It is often necessary due to various spinal disorders to surgically correct and stabilize spinal curvatures, or to facilitate spinal fusion. Numerous systems for treating spinal disorders have been disclosed. One known method involves a pair of elongated members, typically spinal rods, longitudinally placed on the posterior spine on either side of spinous processes of the vertebral column. Each rod is attached to various vertebra along the length of the spine by way of vertebra engaging bone fixation elements. The bone fixation elements commonly include a U-shaped rod-receiving channel for receiving the longitudinal spinal rod therein. Moreover, the rod-receiving channel often includes means for receiving a set screw or closure cap to subsequent clamp and fix the position of the spinal rod with respect to the bone fixation element. With this method, the spinal rod(s) may be shaped to maintain the vertebrae in such an orientation as to correct the spinal disorder at hand (e.g., to straighten a spine having abnormal curvature). Additionally or alternatively, the bone fixation elements may be spaced along the rods(s) to compress or distract adjacent vertebrae.

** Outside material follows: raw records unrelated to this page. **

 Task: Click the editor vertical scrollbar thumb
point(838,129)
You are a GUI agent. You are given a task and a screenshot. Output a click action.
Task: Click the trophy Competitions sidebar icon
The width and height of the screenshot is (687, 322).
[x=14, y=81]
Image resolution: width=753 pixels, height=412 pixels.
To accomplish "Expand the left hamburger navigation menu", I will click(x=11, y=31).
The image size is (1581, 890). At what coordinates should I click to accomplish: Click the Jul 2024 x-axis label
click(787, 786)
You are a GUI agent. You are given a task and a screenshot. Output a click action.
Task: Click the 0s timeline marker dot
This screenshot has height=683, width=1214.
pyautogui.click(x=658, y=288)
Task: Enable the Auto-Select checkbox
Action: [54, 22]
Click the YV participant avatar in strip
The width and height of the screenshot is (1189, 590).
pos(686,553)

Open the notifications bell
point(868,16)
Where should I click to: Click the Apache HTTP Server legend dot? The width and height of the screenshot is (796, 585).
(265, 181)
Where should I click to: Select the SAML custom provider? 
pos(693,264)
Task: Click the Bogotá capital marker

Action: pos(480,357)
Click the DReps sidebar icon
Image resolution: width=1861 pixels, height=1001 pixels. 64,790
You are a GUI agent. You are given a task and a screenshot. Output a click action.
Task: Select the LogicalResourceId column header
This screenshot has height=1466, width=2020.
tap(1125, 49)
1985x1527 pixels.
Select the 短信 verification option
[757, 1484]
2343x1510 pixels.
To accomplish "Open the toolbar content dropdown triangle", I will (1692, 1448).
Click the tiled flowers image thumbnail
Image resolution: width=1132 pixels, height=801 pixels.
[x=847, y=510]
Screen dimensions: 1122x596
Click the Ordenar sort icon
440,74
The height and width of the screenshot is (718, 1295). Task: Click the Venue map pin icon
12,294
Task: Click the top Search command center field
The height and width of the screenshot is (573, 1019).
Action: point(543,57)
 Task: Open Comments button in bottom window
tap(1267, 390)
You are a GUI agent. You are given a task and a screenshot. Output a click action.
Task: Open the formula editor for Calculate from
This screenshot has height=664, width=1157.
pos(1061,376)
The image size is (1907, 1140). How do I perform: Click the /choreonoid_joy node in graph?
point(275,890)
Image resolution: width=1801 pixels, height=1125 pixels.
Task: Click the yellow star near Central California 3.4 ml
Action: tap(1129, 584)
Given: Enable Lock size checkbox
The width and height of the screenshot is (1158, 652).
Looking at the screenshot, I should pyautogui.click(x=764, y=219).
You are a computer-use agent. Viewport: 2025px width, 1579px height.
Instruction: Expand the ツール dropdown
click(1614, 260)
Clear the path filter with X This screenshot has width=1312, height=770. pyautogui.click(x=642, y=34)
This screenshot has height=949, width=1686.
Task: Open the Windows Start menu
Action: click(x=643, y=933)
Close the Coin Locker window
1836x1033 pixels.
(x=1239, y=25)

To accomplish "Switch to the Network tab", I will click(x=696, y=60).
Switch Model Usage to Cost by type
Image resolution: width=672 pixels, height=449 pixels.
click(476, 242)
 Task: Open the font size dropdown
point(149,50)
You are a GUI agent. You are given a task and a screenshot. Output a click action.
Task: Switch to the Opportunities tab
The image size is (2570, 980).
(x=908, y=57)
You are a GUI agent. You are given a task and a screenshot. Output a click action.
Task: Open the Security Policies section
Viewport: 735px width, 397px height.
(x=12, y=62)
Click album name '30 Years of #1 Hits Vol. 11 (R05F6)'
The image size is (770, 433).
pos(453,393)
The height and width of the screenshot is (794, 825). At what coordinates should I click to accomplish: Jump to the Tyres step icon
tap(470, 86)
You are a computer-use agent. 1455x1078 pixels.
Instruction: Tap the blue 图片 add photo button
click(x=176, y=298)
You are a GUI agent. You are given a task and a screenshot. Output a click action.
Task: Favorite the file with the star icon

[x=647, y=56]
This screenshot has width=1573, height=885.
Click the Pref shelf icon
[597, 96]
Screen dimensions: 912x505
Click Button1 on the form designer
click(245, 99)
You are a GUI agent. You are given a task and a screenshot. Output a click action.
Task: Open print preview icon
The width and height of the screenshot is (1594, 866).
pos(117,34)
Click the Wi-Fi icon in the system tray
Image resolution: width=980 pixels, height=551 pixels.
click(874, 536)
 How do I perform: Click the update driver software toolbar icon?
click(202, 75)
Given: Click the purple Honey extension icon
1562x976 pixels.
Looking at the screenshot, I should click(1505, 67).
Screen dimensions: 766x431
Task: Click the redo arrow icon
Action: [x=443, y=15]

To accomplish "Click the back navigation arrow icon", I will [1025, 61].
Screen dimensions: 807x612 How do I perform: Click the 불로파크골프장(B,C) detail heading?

Surgeons have, however, often encountered considerable difficulty when using this method, due to problems associated with aligning the spinal rod(s) within the rod-receiving channels formed in the heads or body portion of the bone fixation elements. For example, the heads of body portions of the bone fixation elements may be out of vertical and/or horizontal alignment with one another due to the curvature of the spine or the size and shape of each vertebrae.
Thus, there exists a need for a surgical instrument and/or apparatus to help facilitate insertion of the longitudinal spinal rods into the rod-receiving channels formed in the bone fixation elements.